The role of renal autonomic innervation in hypertension has emerged as an important area of investigation. The kidney has a rich sympathetic and a sparse parasympathetic innervation. The role of the parasympathetic nervous system on renal physiology is poorly understood. The postganglionic sympathetic nerve fibers richly innervate the efferent and afferent renal arterioles, the juxtaglomerular apparatus, and the renal tubular system. An increase in efferent signals (from the central nervous system to the kidney) results in renal vasoconstriction, decreased renal blood flow, increased renin release, and sodium and volume retention. Afferent signals (from the kidney to the central nervous system) disinhibit the vasomotor center in the medulla, resulting in increased efferent signals to the kidneys, heart, and peripheral blood vessels, which results in sustained high blood pressure.
The renal sympathetic fibers travel in the adventitia of the renal artery, and all the current approaches to renal denervation involve nonselectively denervating the kidney by ablating the renal artery adventitia ( Figure 1 ). The most commonly used approach involves radiofrequency (RF) ablation, although ultrasonic, laser, and chemical ablation have also been evaluated in human and animal studies. The currently used methods ablate both afferent and efferent fibers, and the clinical impact of the technique reflects the effect of total renal denervation.
Most of the early experience with renal denervation has been with endovascular catheter-based RF energy. None of the renal denervation devices have been approved by the U.S. Food and Drug Administration (FDA) for clinical use, and only one is undergoing evaluation as part of a clinical trial in the United States (Symplicity Renal Denervation System; Medtronic, Mountain View, CA). Similar devices are currently approved for clinical use in Europe or are undergoing clinical evaluation. The procedure has also been performed using cardiac ablation catheters in an off-label fashion.
The first step in the procedure involves performing renal angiography using standard catheters and technique. Patients with multiple renal arteries and those with abnormal renal function generally were excluded from the early studies, although clinical experience with renal denervation in patients with these entities is growing. Renal angiography helps confirm that the target vessel is free of stenosis and has an adequate diameter and an adequate treatment length (at least 4 mm in diameter and 20 mm treatment length for the Symplicity device).

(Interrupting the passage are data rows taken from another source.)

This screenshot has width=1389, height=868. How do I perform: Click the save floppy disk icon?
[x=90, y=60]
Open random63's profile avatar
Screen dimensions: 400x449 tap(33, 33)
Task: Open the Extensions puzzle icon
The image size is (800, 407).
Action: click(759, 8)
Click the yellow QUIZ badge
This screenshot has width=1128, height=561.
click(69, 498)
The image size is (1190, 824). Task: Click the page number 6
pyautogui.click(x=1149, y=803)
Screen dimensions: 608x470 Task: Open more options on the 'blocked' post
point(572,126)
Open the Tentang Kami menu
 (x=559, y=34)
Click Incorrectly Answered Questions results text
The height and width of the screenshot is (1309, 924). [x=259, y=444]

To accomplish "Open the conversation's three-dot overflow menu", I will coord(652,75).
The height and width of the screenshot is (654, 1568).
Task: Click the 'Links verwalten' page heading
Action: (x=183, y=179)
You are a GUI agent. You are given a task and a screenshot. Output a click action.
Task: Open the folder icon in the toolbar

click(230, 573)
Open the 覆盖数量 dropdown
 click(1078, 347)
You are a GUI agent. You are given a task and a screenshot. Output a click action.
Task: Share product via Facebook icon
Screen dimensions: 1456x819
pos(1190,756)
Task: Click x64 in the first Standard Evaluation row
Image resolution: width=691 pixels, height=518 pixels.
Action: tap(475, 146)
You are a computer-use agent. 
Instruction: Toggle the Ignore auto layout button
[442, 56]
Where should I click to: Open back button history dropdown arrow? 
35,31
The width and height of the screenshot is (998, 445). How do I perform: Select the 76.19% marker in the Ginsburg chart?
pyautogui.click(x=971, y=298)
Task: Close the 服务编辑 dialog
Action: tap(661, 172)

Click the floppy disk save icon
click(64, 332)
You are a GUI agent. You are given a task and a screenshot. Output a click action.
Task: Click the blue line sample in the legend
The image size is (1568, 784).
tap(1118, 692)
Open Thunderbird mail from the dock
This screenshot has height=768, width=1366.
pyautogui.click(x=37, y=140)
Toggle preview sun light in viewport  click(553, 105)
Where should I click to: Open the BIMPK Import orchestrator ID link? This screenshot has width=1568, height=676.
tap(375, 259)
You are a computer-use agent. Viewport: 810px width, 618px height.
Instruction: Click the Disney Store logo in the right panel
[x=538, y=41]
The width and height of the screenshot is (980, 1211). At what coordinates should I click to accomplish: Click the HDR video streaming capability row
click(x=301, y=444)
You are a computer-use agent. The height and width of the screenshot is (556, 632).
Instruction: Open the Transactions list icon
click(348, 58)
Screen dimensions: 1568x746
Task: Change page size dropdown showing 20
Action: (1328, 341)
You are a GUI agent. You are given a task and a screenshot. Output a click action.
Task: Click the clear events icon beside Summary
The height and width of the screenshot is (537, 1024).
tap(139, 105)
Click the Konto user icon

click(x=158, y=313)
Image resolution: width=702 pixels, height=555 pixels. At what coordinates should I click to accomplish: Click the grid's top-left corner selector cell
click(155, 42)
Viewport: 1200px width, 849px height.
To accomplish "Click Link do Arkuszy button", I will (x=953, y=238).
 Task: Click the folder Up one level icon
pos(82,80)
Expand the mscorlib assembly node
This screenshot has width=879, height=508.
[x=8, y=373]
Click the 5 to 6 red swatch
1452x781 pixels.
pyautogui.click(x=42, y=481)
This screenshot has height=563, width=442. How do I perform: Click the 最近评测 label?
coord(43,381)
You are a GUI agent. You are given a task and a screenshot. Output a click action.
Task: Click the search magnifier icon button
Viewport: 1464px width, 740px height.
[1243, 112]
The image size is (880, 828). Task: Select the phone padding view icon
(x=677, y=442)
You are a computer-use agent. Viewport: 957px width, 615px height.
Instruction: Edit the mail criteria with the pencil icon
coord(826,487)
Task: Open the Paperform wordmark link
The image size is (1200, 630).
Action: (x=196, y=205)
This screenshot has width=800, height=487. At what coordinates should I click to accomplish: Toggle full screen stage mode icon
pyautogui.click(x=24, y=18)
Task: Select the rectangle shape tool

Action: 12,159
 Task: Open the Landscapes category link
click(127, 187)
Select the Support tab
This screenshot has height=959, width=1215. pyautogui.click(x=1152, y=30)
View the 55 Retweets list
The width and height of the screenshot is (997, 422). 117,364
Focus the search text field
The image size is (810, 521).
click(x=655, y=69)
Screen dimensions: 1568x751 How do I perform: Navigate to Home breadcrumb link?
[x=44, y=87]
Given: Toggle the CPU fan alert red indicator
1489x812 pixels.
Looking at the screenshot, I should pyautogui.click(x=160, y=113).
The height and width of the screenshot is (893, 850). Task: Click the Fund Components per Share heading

The artery is engaged with a guiding catheter, the ablation catheter is advanced to the distal-most treatment location, and ablative therapy is provided for 2 minutes. The device is then withdrawn back in a helical fashion, and treatment is provided at a total of four to six locations using the same method. The patient is anticoagulated for the duration of the procedure and needs sedation and strong analgesia for a deep, nonradiating visceral pain that usually accompanies the procedure. The procedure is then repeated on the opposite renal artery. Currently there is no method for monitoring adequate denervation.
The most common complications associated with the procedure have been vascular complications, intraprocedural bradycardia, and postprocedural hypotension. The bradycardia responds to atropine and is usually transient.